**Supplied records**:
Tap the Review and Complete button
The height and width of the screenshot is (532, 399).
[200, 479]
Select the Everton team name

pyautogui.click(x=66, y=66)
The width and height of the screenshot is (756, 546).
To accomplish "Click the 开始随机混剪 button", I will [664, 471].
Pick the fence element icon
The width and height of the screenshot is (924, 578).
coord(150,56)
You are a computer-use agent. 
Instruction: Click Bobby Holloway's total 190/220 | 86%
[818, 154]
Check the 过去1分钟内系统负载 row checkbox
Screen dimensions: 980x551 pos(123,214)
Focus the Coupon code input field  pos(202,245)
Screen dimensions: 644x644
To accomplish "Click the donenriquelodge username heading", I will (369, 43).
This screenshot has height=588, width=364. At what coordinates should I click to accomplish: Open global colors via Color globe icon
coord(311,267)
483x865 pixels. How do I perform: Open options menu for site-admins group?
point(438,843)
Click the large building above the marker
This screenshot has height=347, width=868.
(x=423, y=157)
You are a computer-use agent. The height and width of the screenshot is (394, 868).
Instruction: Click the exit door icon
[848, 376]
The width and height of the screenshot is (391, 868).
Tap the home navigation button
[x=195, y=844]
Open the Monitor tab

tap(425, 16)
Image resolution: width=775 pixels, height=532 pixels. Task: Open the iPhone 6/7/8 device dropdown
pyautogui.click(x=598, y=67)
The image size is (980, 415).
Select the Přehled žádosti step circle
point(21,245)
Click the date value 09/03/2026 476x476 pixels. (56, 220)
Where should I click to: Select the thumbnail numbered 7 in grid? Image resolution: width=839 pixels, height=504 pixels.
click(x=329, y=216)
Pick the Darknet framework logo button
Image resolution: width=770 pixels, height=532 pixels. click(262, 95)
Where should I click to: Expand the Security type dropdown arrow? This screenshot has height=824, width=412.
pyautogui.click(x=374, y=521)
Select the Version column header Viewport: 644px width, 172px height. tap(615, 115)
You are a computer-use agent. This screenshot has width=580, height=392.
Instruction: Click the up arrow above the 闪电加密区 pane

**What you are asked to do**: What you return should match every line above exactly.

**Exercise response**:
Tap the Review and Complete button
The height and width of the screenshot is (532, 399).
[200, 479]
Select the Everton team name

pyautogui.click(x=66, y=66)
The width and height of the screenshot is (756, 546).
To accomplish "Click the 开始随机混剪 button", I will [664, 471].
Pick the fence element icon
The width and height of the screenshot is (924, 578).
coord(150,56)
You are a computer-use agent. 
Instruction: Click Bobby Holloway's total 190/220 | 86%
[818, 154]
Check the 过去1分钟内系统负载 row checkbox
Screen dimensions: 980x551 pos(123,214)
Focus the Coupon code input field  pos(202,245)
Screen dimensions: 644x644
To accomplish "Click the donenriquelodge username heading", I will (369, 43).
This screenshot has height=588, width=364. At what coordinates should I click to accomplish: Open global colors via Color globe icon
coord(311,267)
483x865 pixels. How do I perform: Open options menu for site-admins group?
point(438,843)
Click the large building above the marker
This screenshot has height=347, width=868.
(x=423, y=157)
You are a computer-use agent. The height and width of the screenshot is (394, 868).
Instruction: Click the exit door icon
[848, 376]
The width and height of the screenshot is (391, 868).
Tap the home navigation button
[x=195, y=844]
Open the Monitor tab

tap(425, 16)
Image resolution: width=775 pixels, height=532 pixels. Task: Open the iPhone 6/7/8 device dropdown
pyautogui.click(x=598, y=67)
The image size is (980, 415).
Select the Přehled žádosti step circle
point(21,245)
Click the date value 09/03/2026 476x476 pixels. (56, 220)
Where should I click to: Select the thumbnail numbered 7 in grid? Image resolution: width=839 pixels, height=504 pixels.
click(x=329, y=216)
Pick the Darknet framework logo button
Image resolution: width=770 pixels, height=532 pixels. click(262, 95)
Where should I click to: Expand the Security type dropdown arrow? This screenshot has height=824, width=412.
pyautogui.click(x=374, y=521)
Select the Version column header Viewport: 644px width, 172px height. tap(615, 115)
You are a computer-use agent. This screenshot has width=580, height=392.
Instruction: Click the up arrow above the 闪电加密区 pane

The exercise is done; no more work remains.